EXERCISE BRIEF » Starting at the line that contains "This screenshot has", reproduce every line through the end of the entries below, with no pictures in the copy.

EXCERPTED DATA »
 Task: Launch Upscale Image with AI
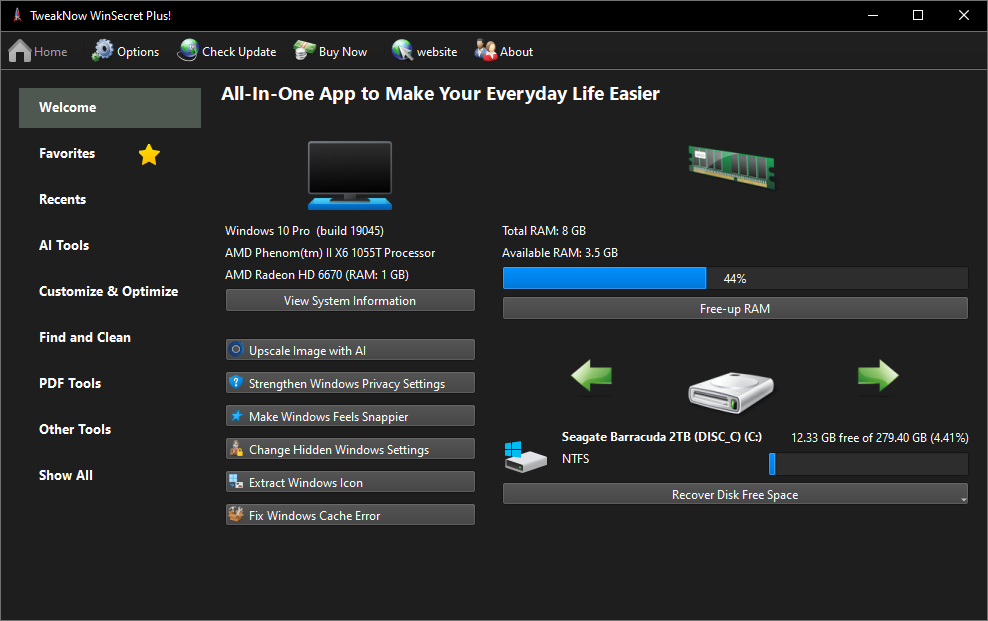tap(350, 350)
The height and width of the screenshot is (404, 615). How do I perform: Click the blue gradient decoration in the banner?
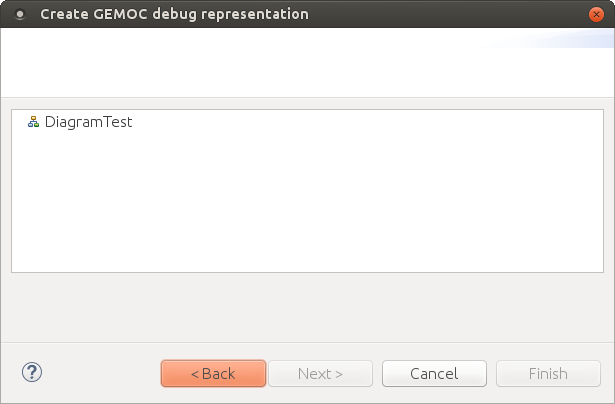tap(560, 40)
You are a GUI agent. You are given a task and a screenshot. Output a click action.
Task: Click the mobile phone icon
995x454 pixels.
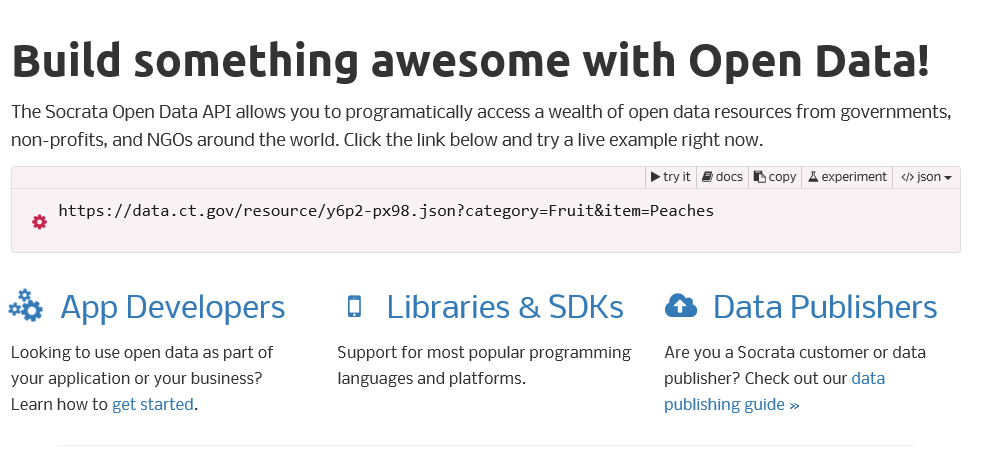353,306
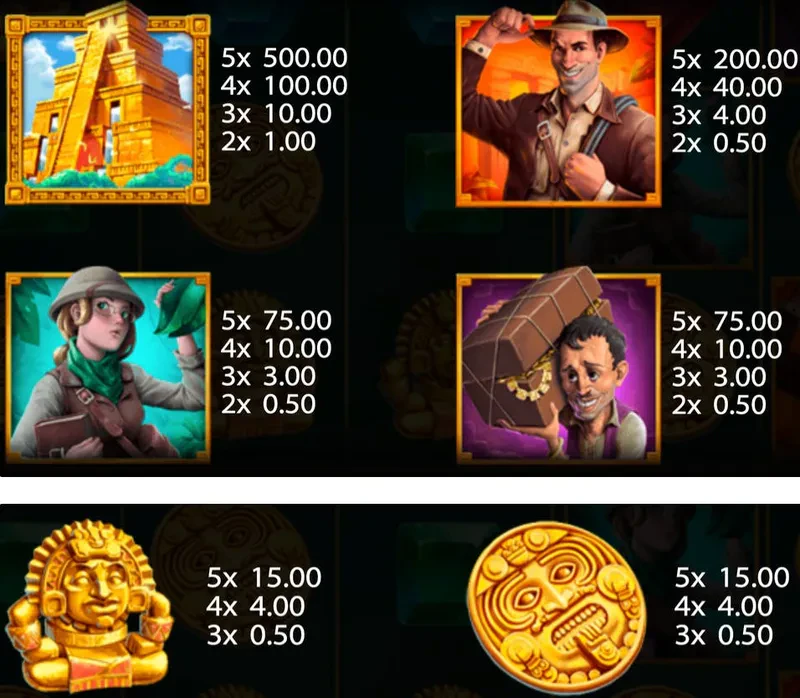Select the golden idol 5x 15.00 payout
Screen dimensions: 800x698
click(264, 578)
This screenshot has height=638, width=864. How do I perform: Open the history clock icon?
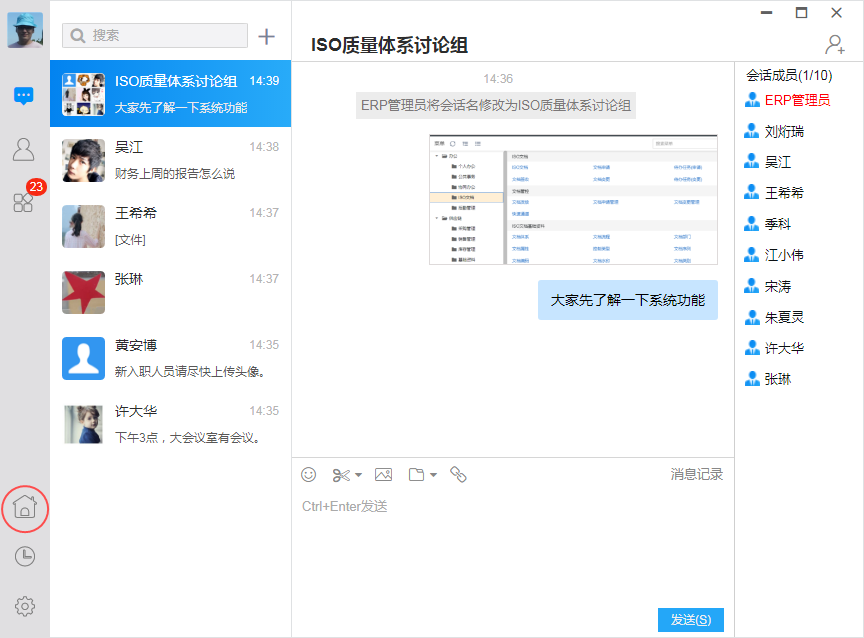tap(23, 557)

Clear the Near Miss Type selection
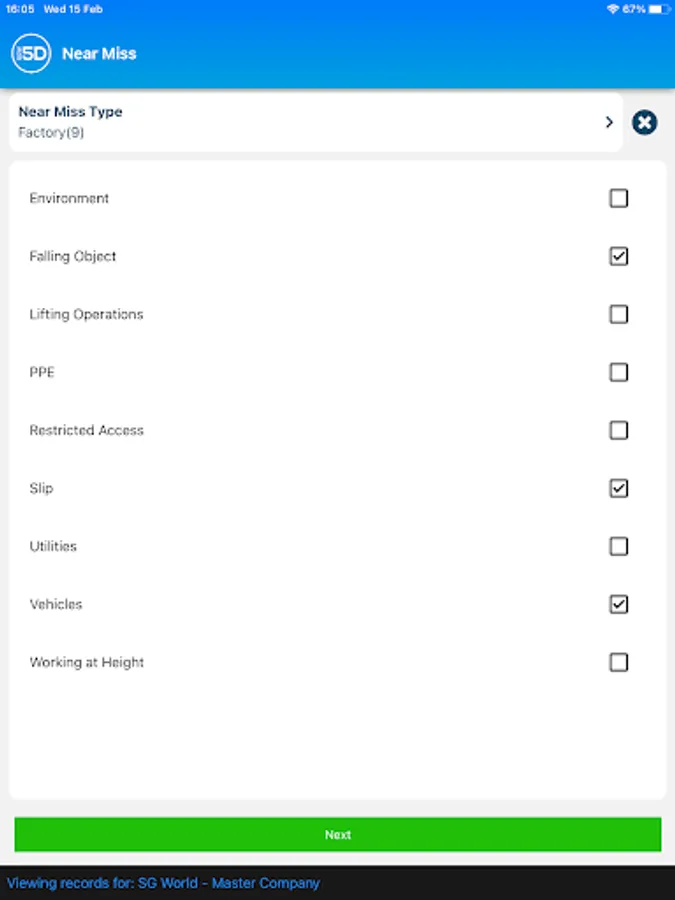pyautogui.click(x=645, y=122)
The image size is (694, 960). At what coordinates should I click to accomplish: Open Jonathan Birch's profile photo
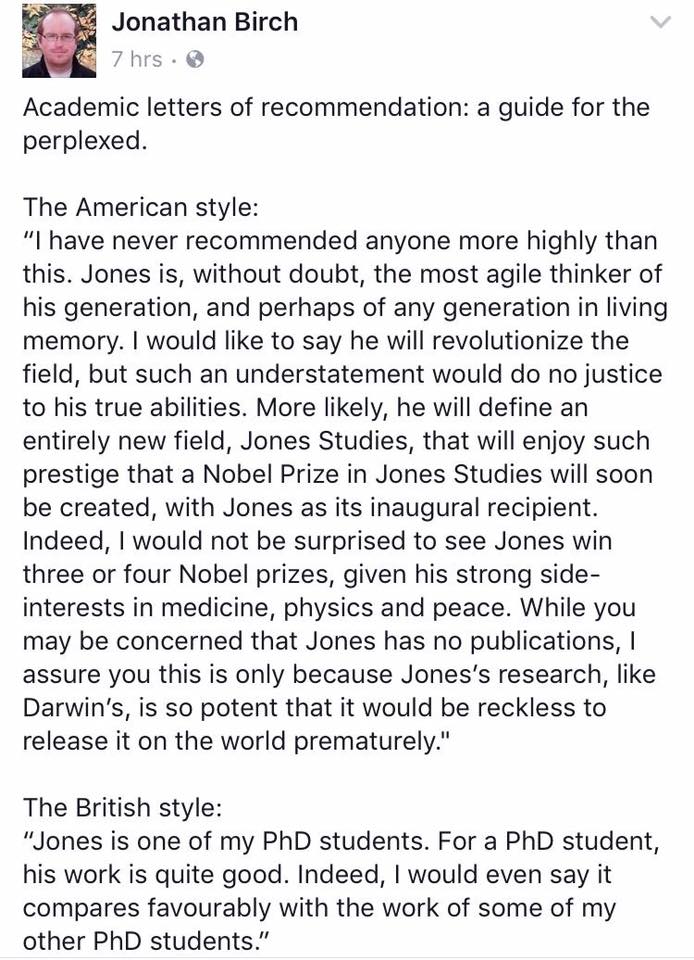[59, 40]
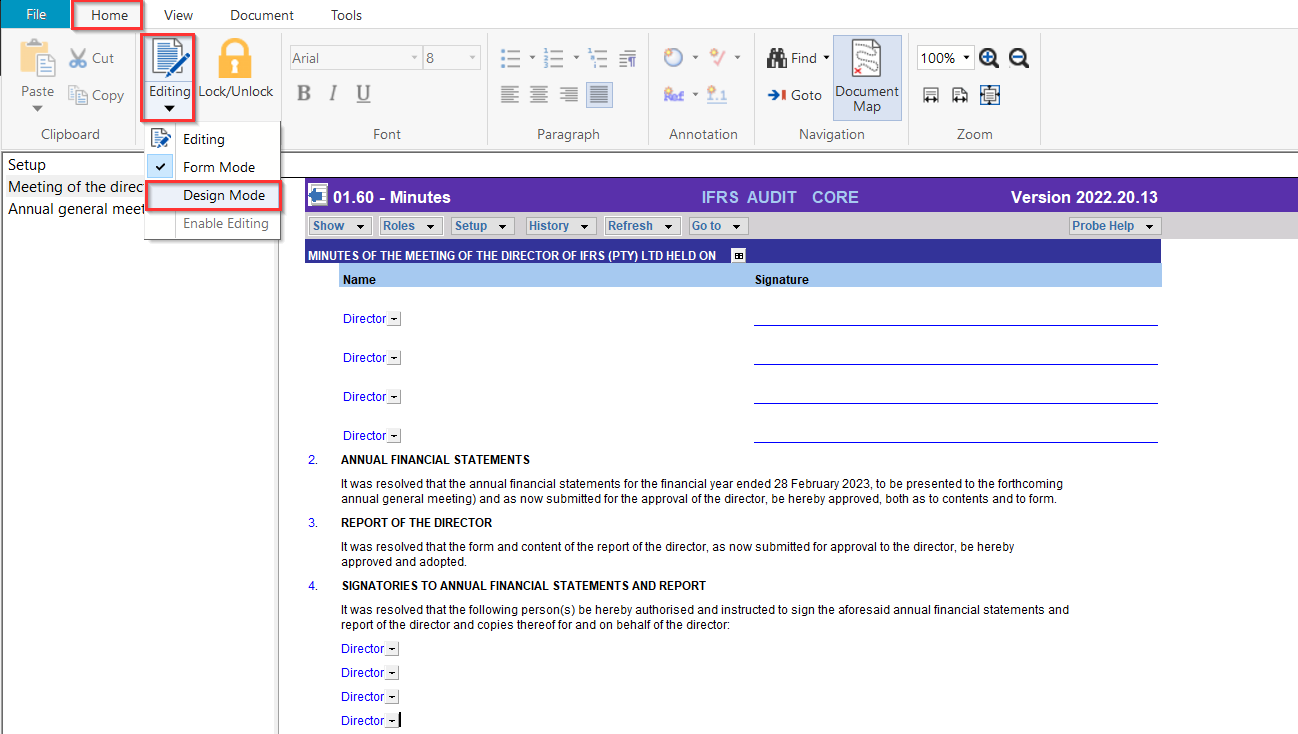Image resolution: width=1298 pixels, height=734 pixels.
Task: Select Setup in the document map list
Action: (x=27, y=165)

TASK RESULT »
This screenshot has height=638, width=864. How do I perform: Open the history clock icon?
tap(23, 557)

Clear the Near Miss Type selection
pyautogui.click(x=645, y=122)
The image size is (694, 960). At what coordinates should I click to accomplish: Open Jonathan Birch's profile photo
[59, 40]
Image resolution: width=1298 pixels, height=734 pixels.
Task: Select Setup in the document map list
Action: (x=27, y=165)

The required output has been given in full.